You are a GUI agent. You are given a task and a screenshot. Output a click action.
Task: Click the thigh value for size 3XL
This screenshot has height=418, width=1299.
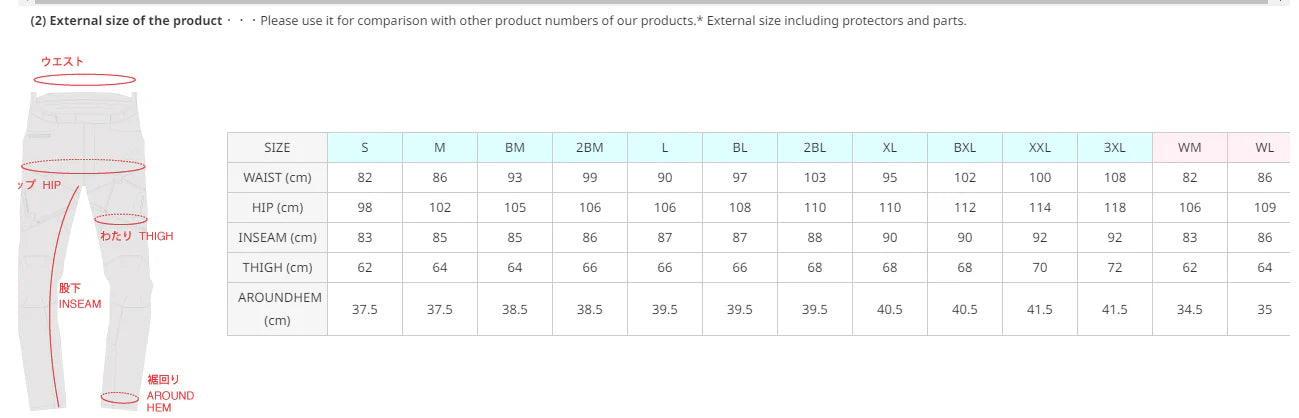[1114, 268]
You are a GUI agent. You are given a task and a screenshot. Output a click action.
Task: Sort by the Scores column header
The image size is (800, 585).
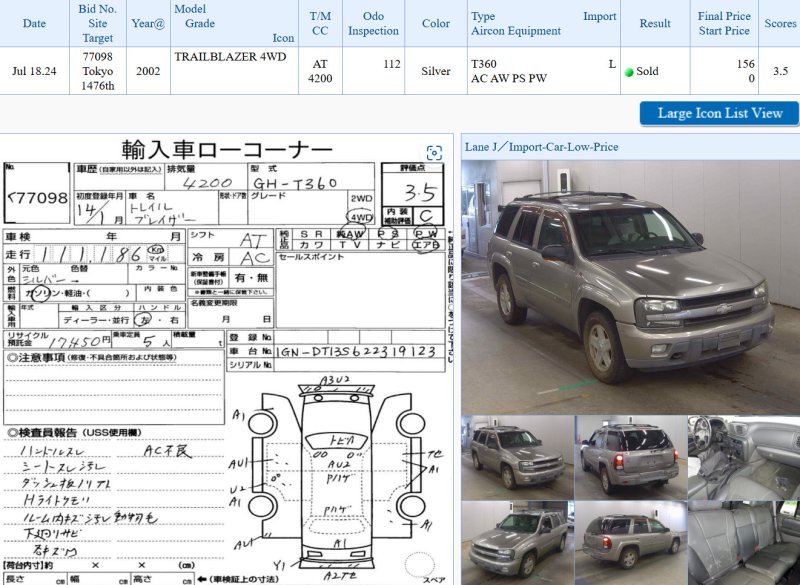tap(780, 23)
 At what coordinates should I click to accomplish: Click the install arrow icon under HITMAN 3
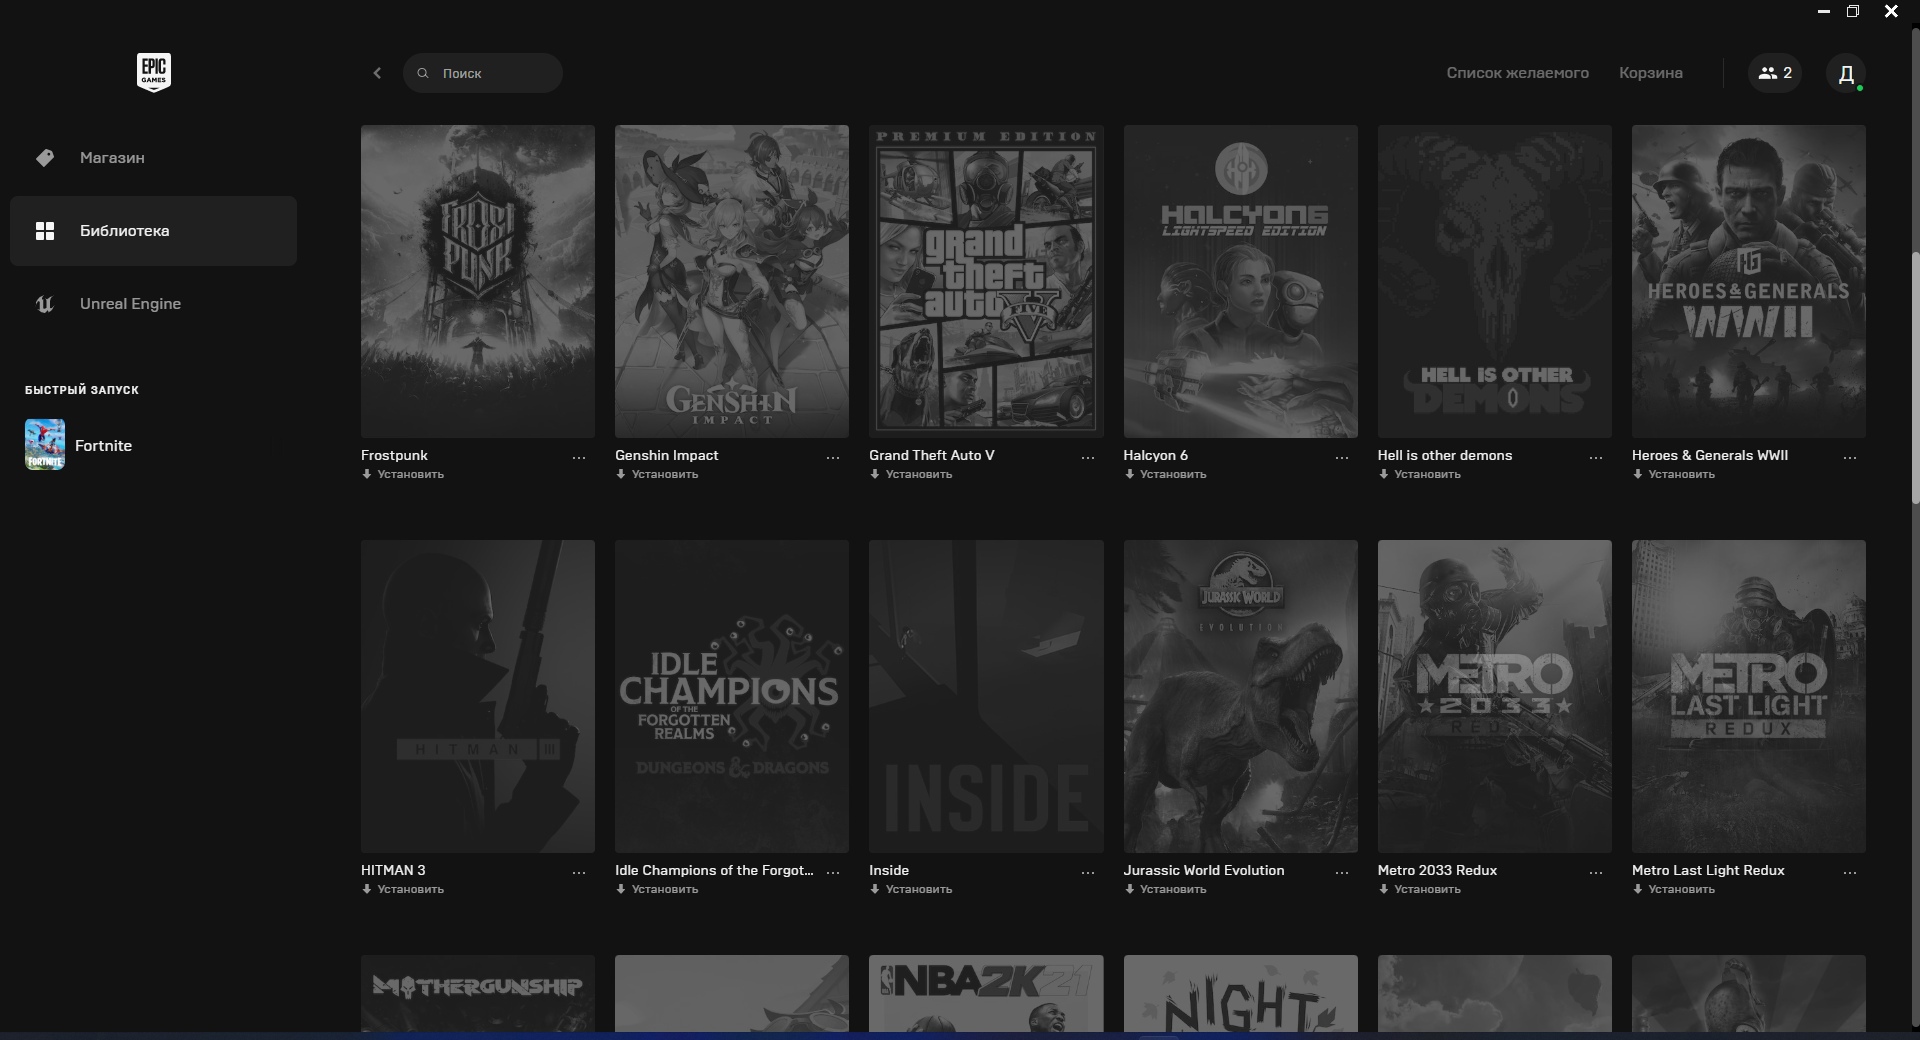point(367,889)
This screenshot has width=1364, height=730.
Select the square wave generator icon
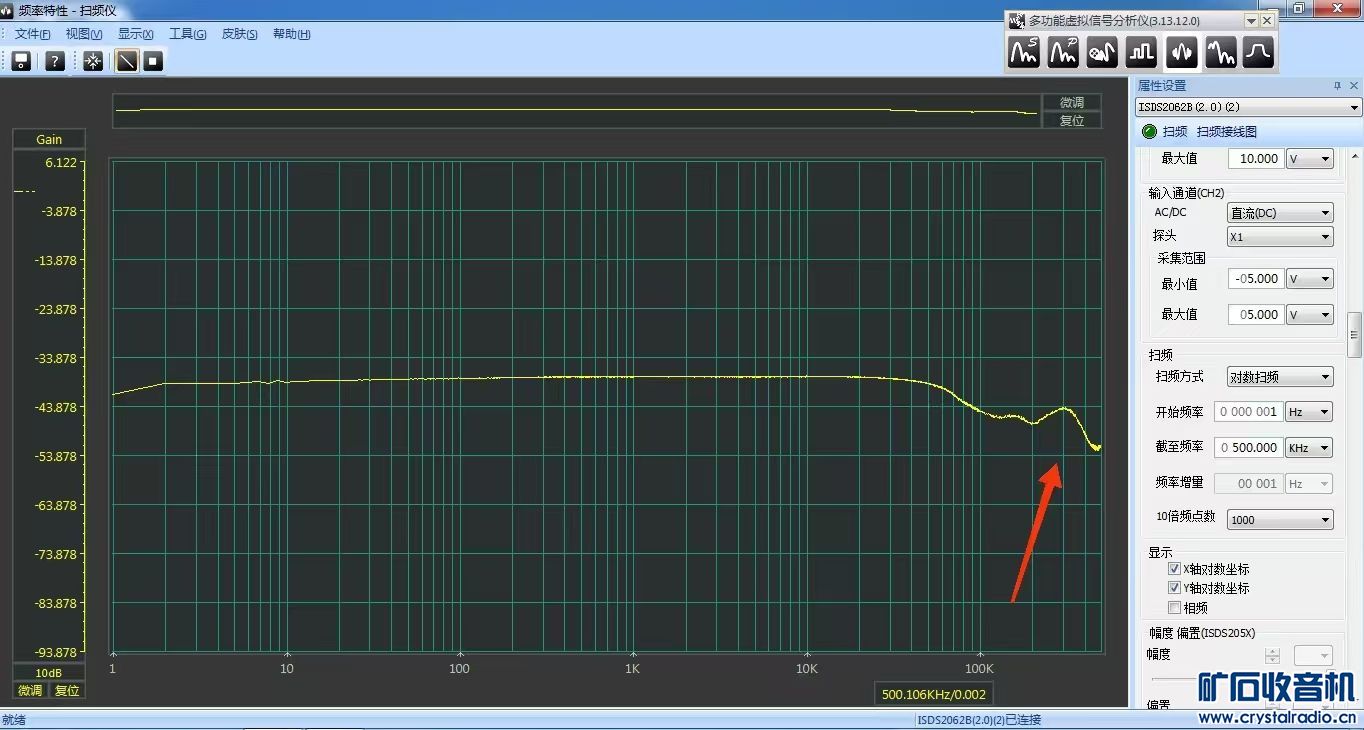pyautogui.click(x=1141, y=52)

**Exercise objective**
Copy the final portion of the records: every line from the one containing "Task: Sort by the Scores column header" through the last, word for word, without pictures.

**Written response**
Task: Sort by the Scores column header
The image size is (800, 585).
tap(780, 23)
 At what coordinates should I click to accomplish: Click the install arrow icon under HITMAN 3
point(367,889)
This screenshot has width=1364, height=730.
Select the square wave generator icon
pyautogui.click(x=1141, y=52)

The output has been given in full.